Respond appropriately to any serious issues identified concerning competence and fitness and propriety of your employees, managers and owners.

The question is, would using a Settlement Agreement be an “appropriate response” where someone has committed what, on the face of it appears to be serious misconduct? The answer from the SRA is likely to be a resounding “no”!

Based on the above, the SRA would in all likelihood want to see a firm taking steps under its disciplinary procedures, and should serious misconduct be found at the hearing and upheld at appeal (if requested), report to it as required under Outcome 10.4.

Firms looking to take the “easy way out” need to consider what other parts of the SRA Handbook they could be breaching in taking such a route, for example, the authorisation rules, core principles relating to integrity, best interests of clients, public trust, business management, etc.

A firm looking to report alleged serious misconduct to the SRA before any hearing has taken place, needs to consider the risks it runs in doing this as the individual concerned could accuse the firm of pre-judging the outcome of the disciplinary process, so care must be taken not to report too early; this could also apply should a firm report to the SRA after an initial hearing but before a finding is ratified should an appeal be lodged.

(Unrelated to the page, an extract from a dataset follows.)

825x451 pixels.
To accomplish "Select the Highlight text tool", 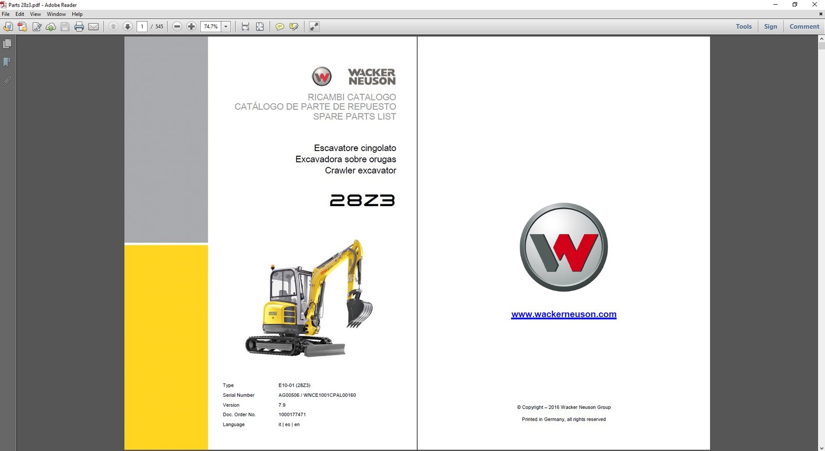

The following case study shows how a firm may want to act should such a case arise:

A paralegal contacts a third party and purports to be a solicitor acting for a client in order to obtain details relating to a member of their family; a fellow employee overhears the conversation and reports their concerns to the firm’s COLP.

Areas of potential misconduct include:

  • Criminal conduct (Solicitors Act s21 – it is a criminal offence to pretend to be a solicitor);
  • Failure to act with integrity;
  • Failure to maintain the public trust;
  • Unfair advantage of a third party

On the face of it there is a case to be made for serious/gross misconduct and the firm should “respond appropriately”, which in effect means it should follow its disciplinary procedures to its end; the firm should consider the risks of reporting to the SRA at this point.

The firm finds the employee guilty of serious/gross misconduct and dismisses them; the employee lodges an appeal but the original findings are upheld. The firm is now unlikely to face accusations of pre-judging the outcome if it reports the issue to the SRA at this point.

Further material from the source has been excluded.